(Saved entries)
- Opening Delimiter -
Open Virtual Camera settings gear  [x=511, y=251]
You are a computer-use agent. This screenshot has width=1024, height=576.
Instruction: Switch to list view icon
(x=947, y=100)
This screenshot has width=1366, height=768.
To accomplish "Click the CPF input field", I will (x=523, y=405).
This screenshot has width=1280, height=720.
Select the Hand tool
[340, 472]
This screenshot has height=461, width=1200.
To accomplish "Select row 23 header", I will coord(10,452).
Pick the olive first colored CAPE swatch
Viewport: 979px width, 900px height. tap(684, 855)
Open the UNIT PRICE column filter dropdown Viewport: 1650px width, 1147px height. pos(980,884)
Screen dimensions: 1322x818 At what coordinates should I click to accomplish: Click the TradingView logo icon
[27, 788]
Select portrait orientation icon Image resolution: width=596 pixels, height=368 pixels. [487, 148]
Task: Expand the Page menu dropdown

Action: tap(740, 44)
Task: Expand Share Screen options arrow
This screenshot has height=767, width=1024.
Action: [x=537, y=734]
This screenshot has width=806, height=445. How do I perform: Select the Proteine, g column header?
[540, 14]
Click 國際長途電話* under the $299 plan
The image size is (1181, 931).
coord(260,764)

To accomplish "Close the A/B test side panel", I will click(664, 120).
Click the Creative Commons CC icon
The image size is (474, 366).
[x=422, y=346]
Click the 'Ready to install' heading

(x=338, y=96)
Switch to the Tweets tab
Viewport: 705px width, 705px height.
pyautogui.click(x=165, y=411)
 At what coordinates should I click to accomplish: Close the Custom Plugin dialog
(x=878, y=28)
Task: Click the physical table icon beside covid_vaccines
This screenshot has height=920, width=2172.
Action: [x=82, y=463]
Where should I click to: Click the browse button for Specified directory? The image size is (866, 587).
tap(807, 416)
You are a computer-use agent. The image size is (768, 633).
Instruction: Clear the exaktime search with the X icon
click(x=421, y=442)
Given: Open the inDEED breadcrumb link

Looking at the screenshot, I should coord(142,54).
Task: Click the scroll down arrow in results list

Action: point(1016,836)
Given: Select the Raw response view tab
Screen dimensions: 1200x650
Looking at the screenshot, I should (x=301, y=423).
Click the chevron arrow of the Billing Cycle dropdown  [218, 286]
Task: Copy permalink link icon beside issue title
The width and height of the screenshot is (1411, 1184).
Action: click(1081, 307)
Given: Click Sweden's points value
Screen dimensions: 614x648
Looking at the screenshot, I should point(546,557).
- Closing Delimiter -
Above are several records. Count the lines among them that contain "agent" and give only the total.

2